A domain is a logical collection of workloads which serve a common business goal and on which policies need to be applied. It contains a set of groups and their corresponding communication requirements.

If you plan to create multiple large domains (each with more than 200 resultant rules), be sure to deploy them to the enforcement points sequentially, waiting for the realization of each domain before proceeding to the next one. If you deploy these domains using the API, it is recommended that the communication entries be created before a domain is deployed to an enforcement point.

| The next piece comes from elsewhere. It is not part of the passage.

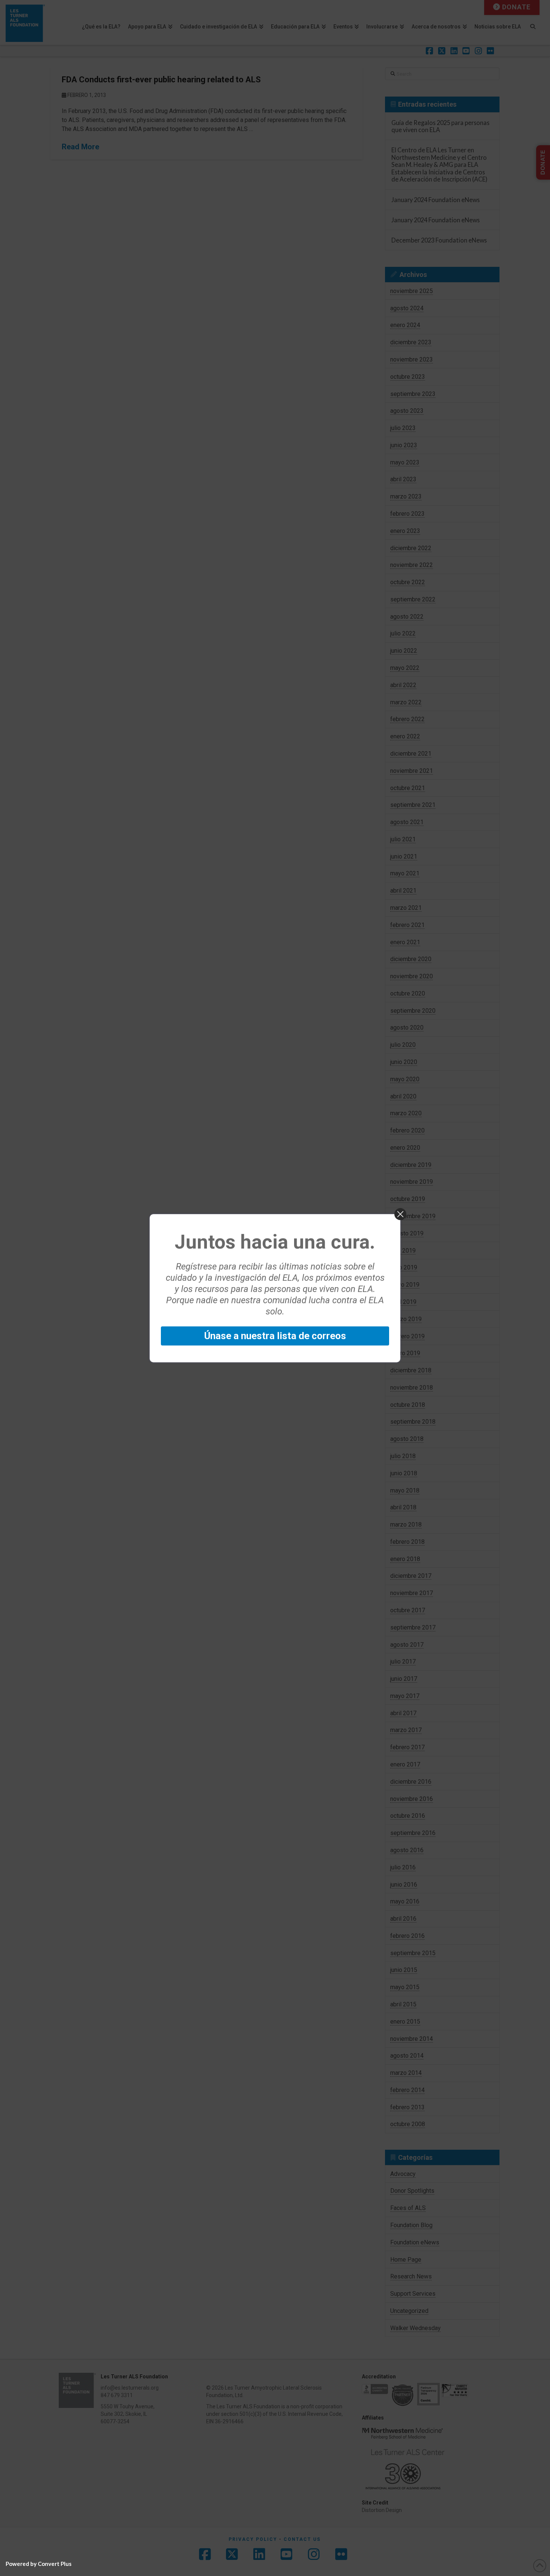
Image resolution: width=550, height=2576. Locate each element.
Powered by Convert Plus (38, 2563)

  1. From your browser, log in to the NSX Policy Manager at https://nsx-policy-manager-IP-address.
  2. Select Infra > Domains from the navigation panel.
  3. Click Add Domain to add a domain.
  4. Specify a name for the domain and optionally a description.
  5. Click Next to go to the Workload Groups step.
  6. Click Add Group to add one or more workload groups. For each workload group,
    1. Specify a name.
    2. Click the Members Type field to select the type of members.
      The available choices are Virtual Machine, IP Address, and Membership Criteria.
    3. For Virtual Machine and IP Address, specify a value.
    4. For Membership Criteria, click Set Membership Criteria to specify how the members are selected.
  7. Click Next to go to the Security step.
  8. Click Add New Section to add a firewall section, or Add New Rule to add a firewall rule.
    You can add multiple sections and rules.
  9. Click Next to go to the Verify Domain Configuration step.
    A graphical representation of the domain is displayed.
  10. Click Next to go to the Select Enforcement Points step.
  11. Select one or more enforcement points.
  12. Click Finish to deploy the domain.